Considerations and Dissent

This sale of data can be considered a breach of confidentiality as well as data and personal security. FCC Chairwoman Jessica Rosenworcel mentioned the following in her statement:

Our smartphones are always with us, and as a result these devices know where we are at any given moment. This geolocation data is especially sensitive. It is a reflection of who we are and where we go. In the wrong hands, it can provide those who wish to do us harm the ability to locate us with pinpoint accuracy.

Rosenworcel

However, some members of the FCC disagree with these fines. Commissioner Brendan Carr states that he “cannot support… [the] Orders. This is not to say that the carriers’ past conduct should escape scrutiny by a federal agency. Rather, given the nature of the services at issue, the Federal Trade Commission, not the FCC, would have been the right entity to take a final enforcement action, to the extent the FTC determined that one was warranted” (Carr). Carr also notes that “for more than a decade, location-based service (LBS) providers have offered valuable services to consumers, like emergency medical response and roadside assistance” and that “LBS providers did so by obtaining access to certain location information from mobile wireless carriers like AT&T, Verizon, and T-Mobile” (Carr). He argues that, while some of these LBS providers may have misused their data, penalties should not be applied as a whole to the wireless carriers for these misuses, especially since the data being shared could potentially save lives.

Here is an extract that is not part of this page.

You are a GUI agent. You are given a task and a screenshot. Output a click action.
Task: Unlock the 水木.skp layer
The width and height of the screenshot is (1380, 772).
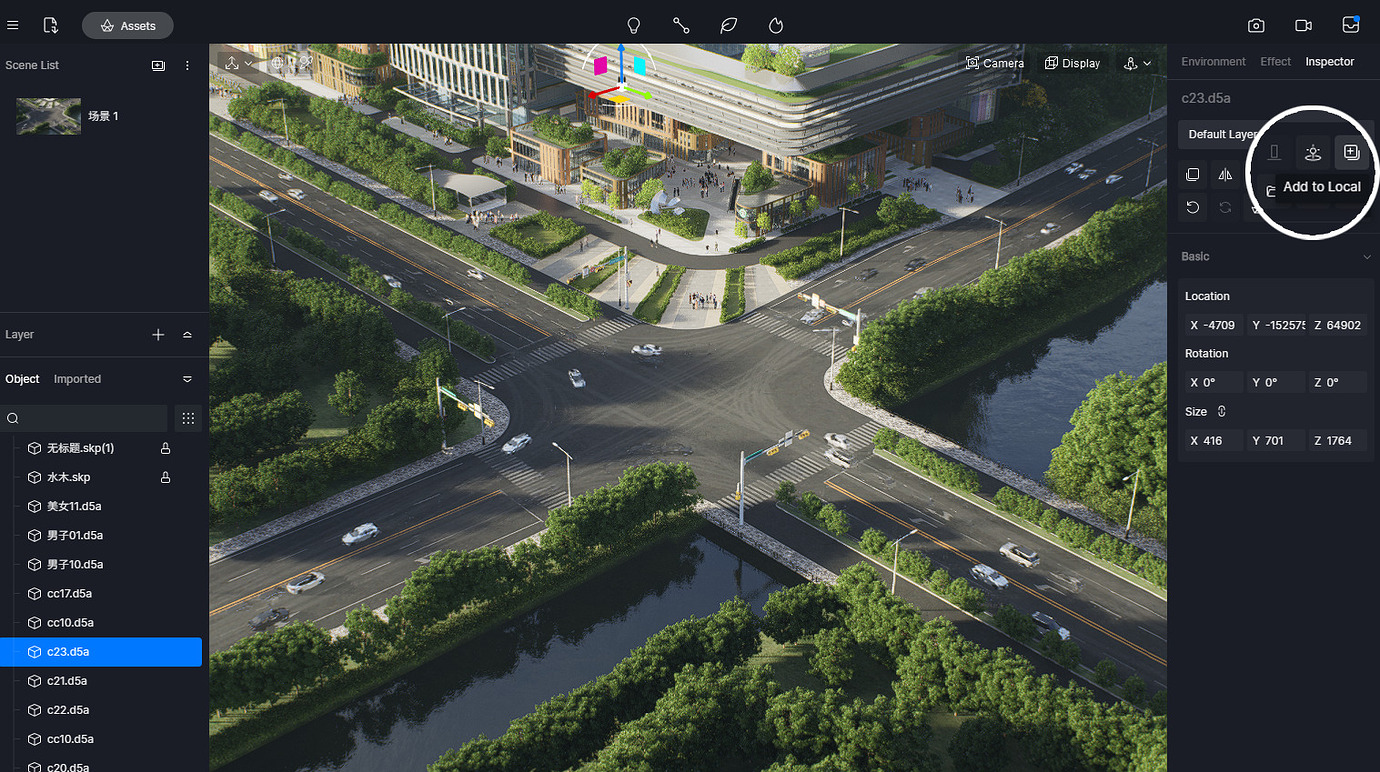coord(165,477)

Nathan Simington, another commissioner of the FCC, also expressed his dissent. He states that “it cannot credibly be argued that any of the mobile network operators, in operating an LBS/aggregator program, committed more than one act relevant for the purposes of forfeiture calculation” (Simington). Essentially, Simington argues that attempting to apply a uniform punishment to all of these carriers is improper, given that the case of each individual carrier is different. Thus, a more nuanced and case-by-case basis approach should instead be taken. Furthermore, he argues that “at every moment, any of thousands of unregulated apps may pull GPS location information, Wi-Fi and Bluetooth signal strength, and other fragments of data indicating location from customer handsets at every moment the device is on” all without consumer permission (Simington). This is, unfortunately, true, as there are many applications or software that purposefully collect more data that necessary in order to sell it for additional profit. Finally, he states that the FCC has chosen “to appear ‘tough on crime’ in a way that actually reduces consumer data privacy by pushing legitimate users of location data toward unregulated data brokerage”.

Resources & Further Reading

Carr, Brendan. “Federal Communications Commission FCC 24-40 Dissenting Statement of Commissioner Brendan Carr.” United States Federal Communications Commission, 17 Apr. 2024.

FCC. “FCC Fines AT&T, Sprint, T-Mobile, and Verizon Nearly $200 Million for Illegally Sharing Access to Customers’ Location Data.” United States Federal Communications Commission, 29 Apr. 2024.

Rosenworcel, Jessica. “Federal Communications Commission FCC 24-40 Statement Of Chairwoman Jessica Rosenworcel.” United States Federal Communications Commission, 17 Apr. 2024.

Simington, Nathan. “Federal Communications Commission FCC 24-40 Dissenting Statement of Commissioner Nathan Simington.” United States Federal Communications Commission, 17 Apr. 2024.